A.g.e. G-A-P ( i like like you)

There is a difference when you like somebody and when you like like somebody.

Like is just… I like you. ex. I like the color lavander.

The like like is…. ohh, i like yahhh. ex. Oh oh ohhh its lavandeeeeerrrrr I like likeeee it!!! OMGGGG!!

Crush. I can say that I was an eye candy before. Places I’ve been to; boys are like ants they want to stick even if you don’t want them. They like me. Sometimes I like them but most of the time I don’t. I’ve never been in a relationship before, not something real and serious. Scratch that. I’ve never been in a relationship before(period).

I promise myself that I will only do it when the proper time comes when I’m ready and its like like. So here comes college.

There was this guy at school… i like him. There was something was in his eyes, stories that was never been told before. Stories I want to hear, stories that trigger the inner peace within me, stories that I will only heard. There’s something fascinating about him. Something interesting. That was on my mind right when I saw him.

So I finally got to meet the guy, we chat, and text. Life’s been good and we soon feel that we have a lot in common. Soon my feelings change to like like. But he became busy and gone. I feel blue for a month, and I think he felt the same..and after sometime we formally started dating.

I was a freshman, he was a senior.

We both study veterinary medicine. And calculating the age gap… he was in college and I was an elementary student. Can you imagine? I would say that I am mature in my age. Sometimes, I always give him advices. I am more than just the number.

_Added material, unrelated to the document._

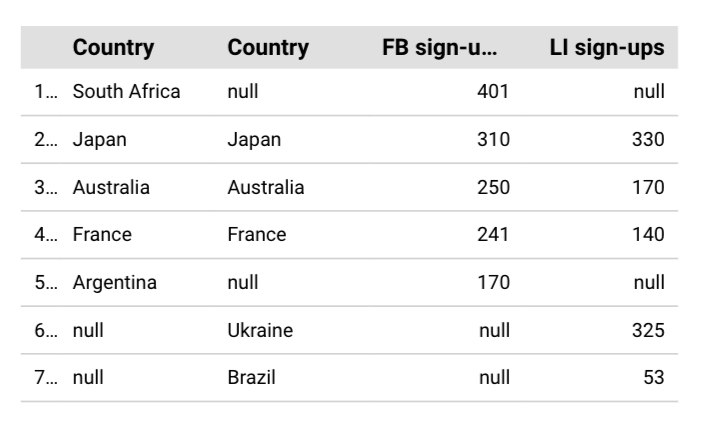Viewport: 704px width, 426px height.
Task: Click the 330 LI sign-ups value
Action: [648, 140]
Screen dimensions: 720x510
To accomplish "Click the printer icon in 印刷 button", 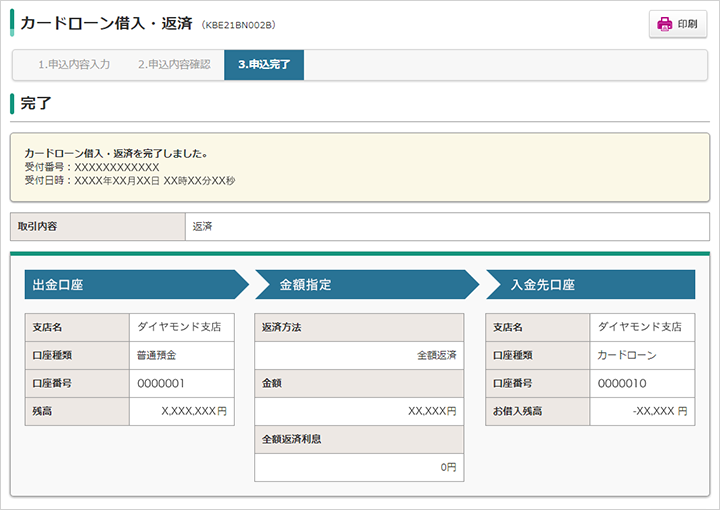I will pos(664,24).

Age doesn’t matter. Weight doesn’t matter. Height doesn’t matter. Money doesn’t matter. All that matters is your heart. 

To date, we’re now two years and a half dating! (YAY!) All the inside jokes were set aside and we just laugh at it. 

My heart flutters everytime he calls, everytime he smile and everytime we’re together. We’re now authors of our own love story and will soon tell it to the little versions of ourself.